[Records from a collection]

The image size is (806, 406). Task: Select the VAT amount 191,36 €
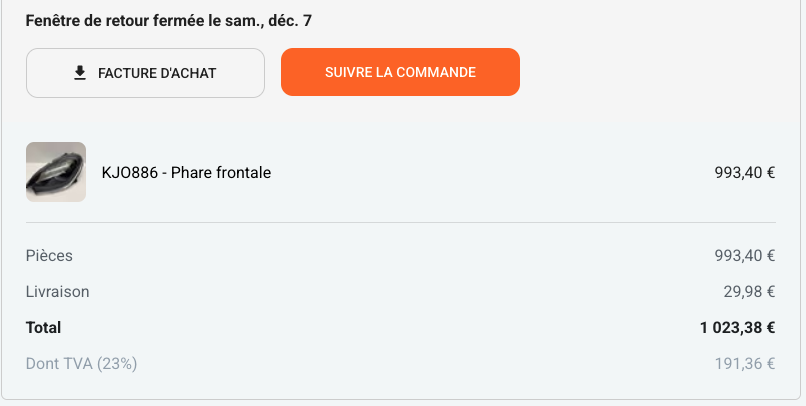[744, 363]
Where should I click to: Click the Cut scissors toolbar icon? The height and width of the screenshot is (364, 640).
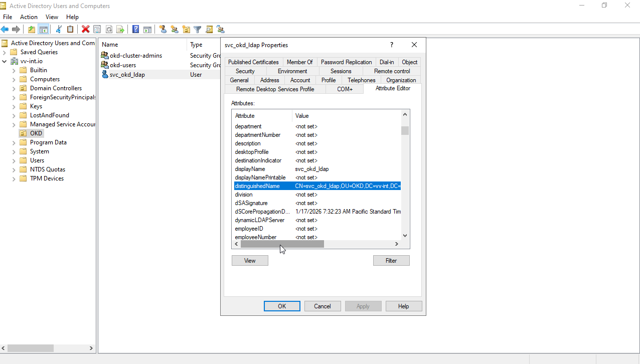[59, 30]
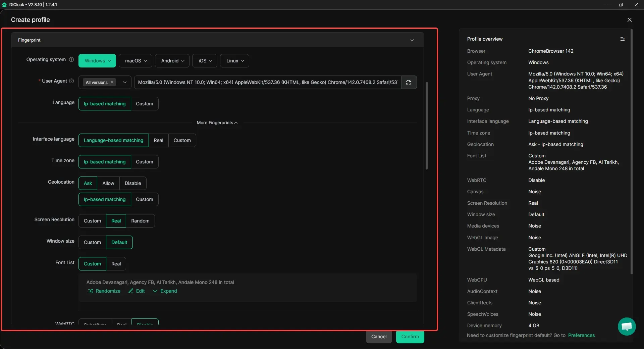Collapse the Profile overview panel icon
The height and width of the screenshot is (349, 644).
622,39
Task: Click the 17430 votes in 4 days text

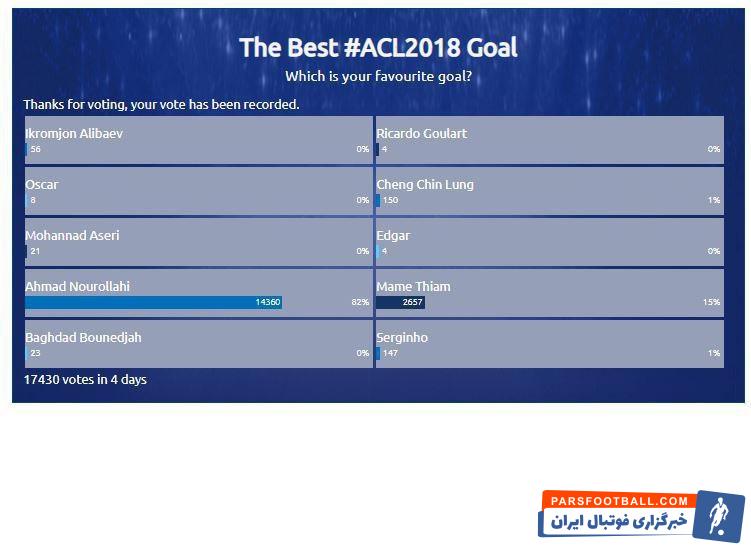Action: click(85, 379)
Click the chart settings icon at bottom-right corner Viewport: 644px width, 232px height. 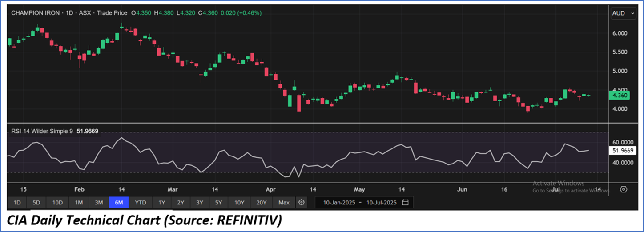pyautogui.click(x=624, y=189)
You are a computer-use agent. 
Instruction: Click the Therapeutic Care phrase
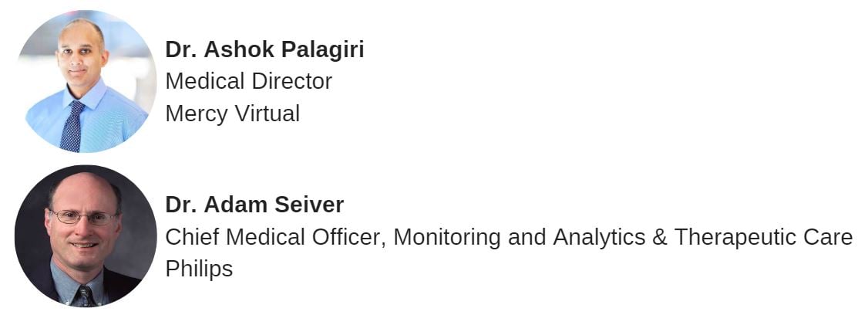(763, 237)
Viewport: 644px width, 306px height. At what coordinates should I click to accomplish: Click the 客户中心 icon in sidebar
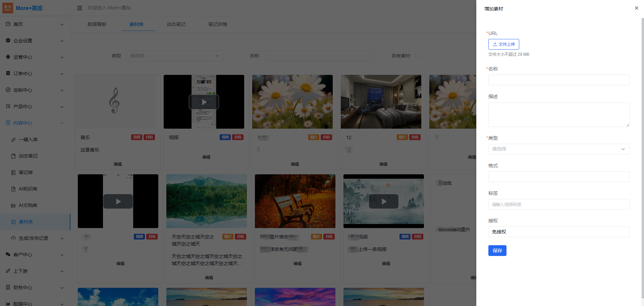[x=8, y=255]
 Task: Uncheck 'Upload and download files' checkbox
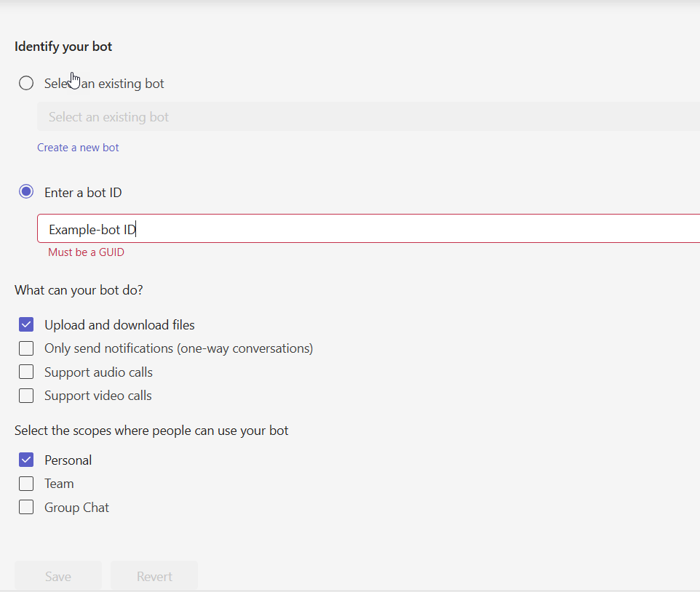(26, 324)
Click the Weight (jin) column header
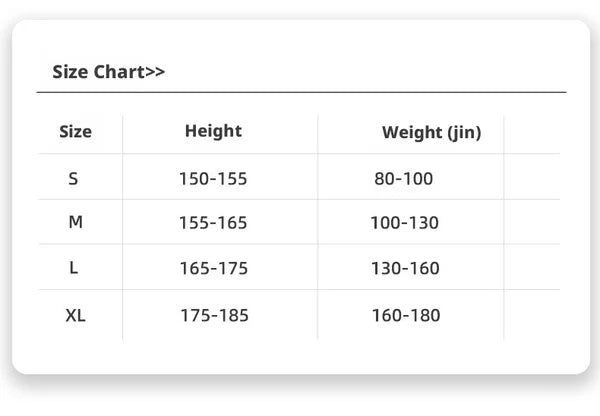 432,133
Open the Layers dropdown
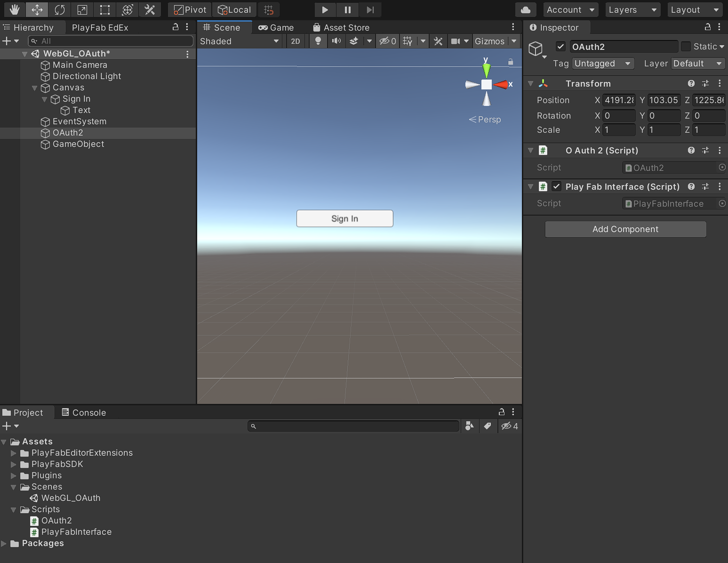 click(632, 9)
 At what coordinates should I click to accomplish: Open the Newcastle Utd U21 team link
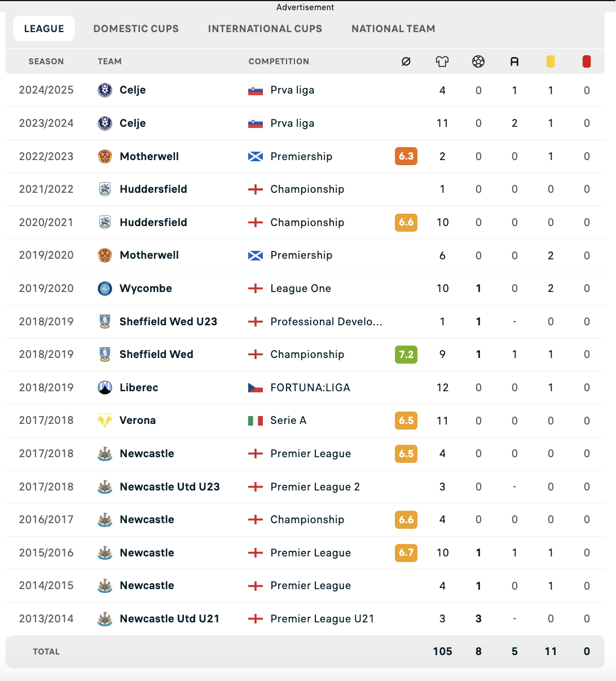coord(169,618)
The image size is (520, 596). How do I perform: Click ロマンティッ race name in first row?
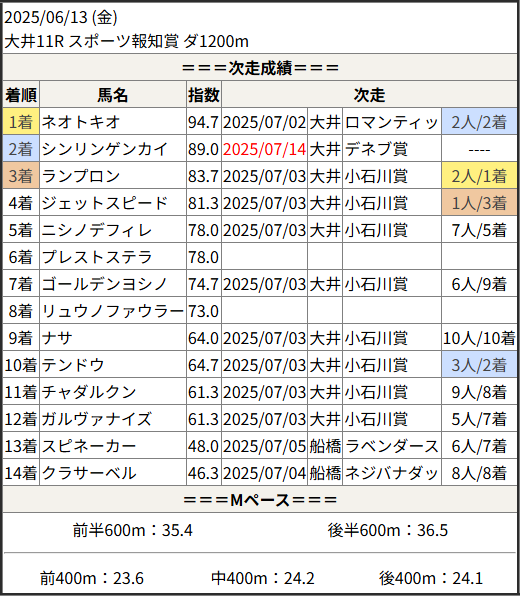(392, 122)
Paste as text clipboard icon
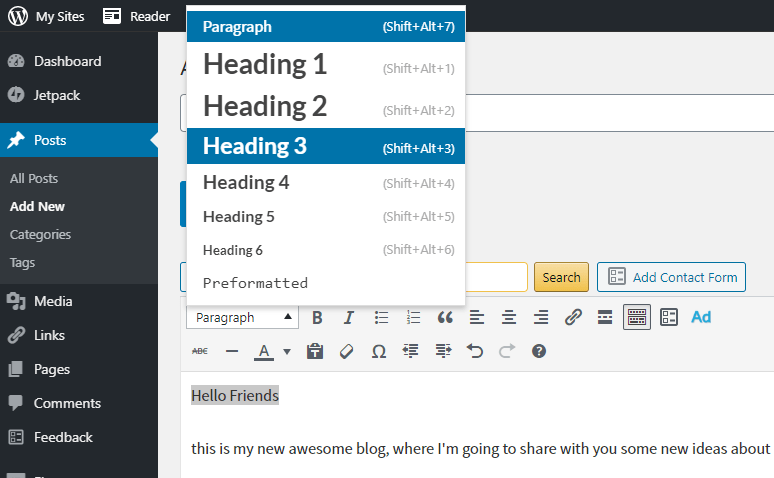 [315, 351]
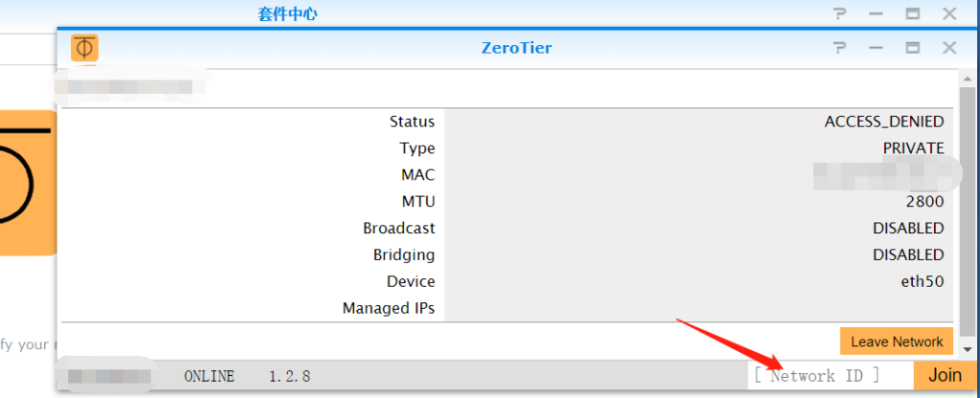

* TASK ITEM
Nothing but the lines from the one holding "Open the Layers dropdown" through the last line of the entries should be written out, exactly and inclusively, minus the pictures.

* ANSWER BOX
Open the Layers dropdown
 click(632, 9)
 At what coordinates should I click to accomplish: Open the Newcastle Utd U21 team link
coord(169,618)
The image size is (520, 596). How do I perform: Click ロマンティッ race name in first row?
(392, 122)
Paste as text clipboard icon
 [315, 351]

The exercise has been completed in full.